A regra se aplica aos serviços eFX, que cobrem certos pagamentos e transferências transfronteiriços. O Banco Central do Brasil publicou a Resolução BCB Nº 561 na quinta-feira. A medida atualiza as regras para os provedores de pagamento que operam sob o arcabouço cambial do país.
A nova regra estabelece que pagamentos ou recebimentos entre um provedor eFX e uma contraparte estrangeira devem usar operações de câmbio. Os provedores também podem usar a movimentação em uma conta de não-residente em real brasileiro.
A resolução proíbe o uso de ativos virtuais para esses pagamentos e recebimentos. Isso significa que criptoativos e stablecoins não podem liquidar transações dentro do canal eFX regulamentado.
A medida não proíbe as transferências de criptoativos em todo o Brasil. Ela apenas bloqueia a liquidação de criptoativos dentro da estrutura eFX supervisionada.
Regras de transição também se aplicam a empresas que ainda não estão listadas como provedores eFX aprovados. Essas empresas podem continuar operando se buscarem a aprovação do Banco Central até 31 de maio de 2027.
No entanto, elas devem seguir a mesma regra de liquidação. Seus pagamentos e recebimentos não podem usar ativos virtuais.
O Brasil aumentou a fiscalização dos fluxos de pagamento ligados a criptoativos à medida que o uso de stablecoins cresce. O Banco Central tem adicionado ativos virtuais ao seu regulamento financeiro e cambial.
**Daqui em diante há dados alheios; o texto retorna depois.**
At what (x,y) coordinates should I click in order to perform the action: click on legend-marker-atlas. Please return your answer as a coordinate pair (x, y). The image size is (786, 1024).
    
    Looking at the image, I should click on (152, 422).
Em novembro de 2025, os reguladores estabeleceram novas regras para os prestadores de serviços de ativos virtuais. Estas incluíam requisitos de autorização e regras para serviços de cripto atrelados ao mercado de câmbio.
O governador do BCB, Gabriel Galipolo, disse anteriormente que o uso de criptoativos havia aumentado no Brasil nos últimos anos. Ele afirmou que cerca de 90% dos fluxos estavam ligados a stablecoins, levantando preocupações sobre tributação, lavagem de dinheiro e lastro.
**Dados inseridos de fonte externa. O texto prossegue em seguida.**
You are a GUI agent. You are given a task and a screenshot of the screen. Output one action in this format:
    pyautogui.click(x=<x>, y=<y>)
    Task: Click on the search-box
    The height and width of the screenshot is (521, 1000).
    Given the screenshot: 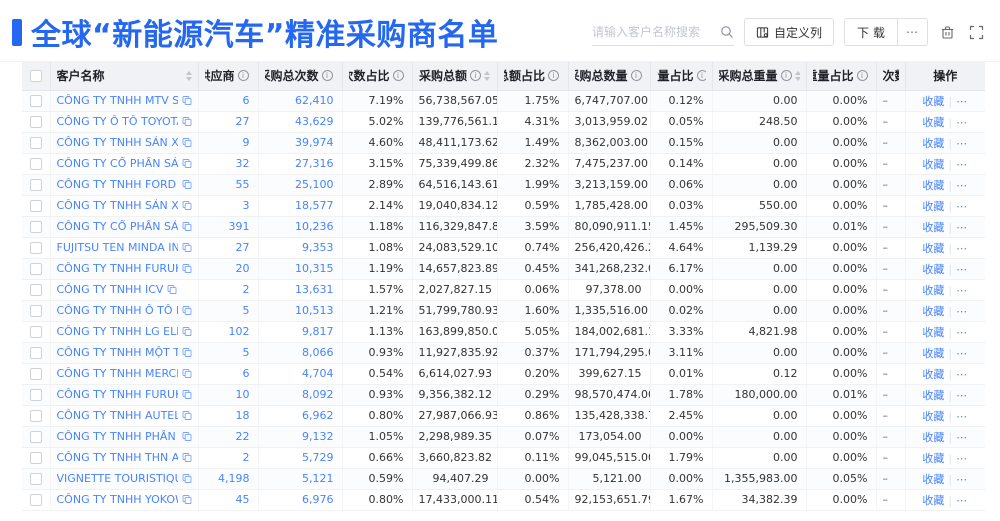 What is the action you would take?
    pyautogui.click(x=662, y=32)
O Banco Central também revisou as stablecoins emitidas fora de sua supervisão. Em uma nota técnica ao Congresso, alertou que esses tokens poderiam enfrentar proibições ou condições rigorosas no Brasil.
A nota disse que stablecoins denominadas em real emitidas fora da supervisão do BCB podem afetar a igualdade regulatória e a soberania monetária. Também afirmou que stablecoins em moeda estrangeira podem levantar preocupações sobre fluxos de capital e fragmentação do sistema de pagamentos.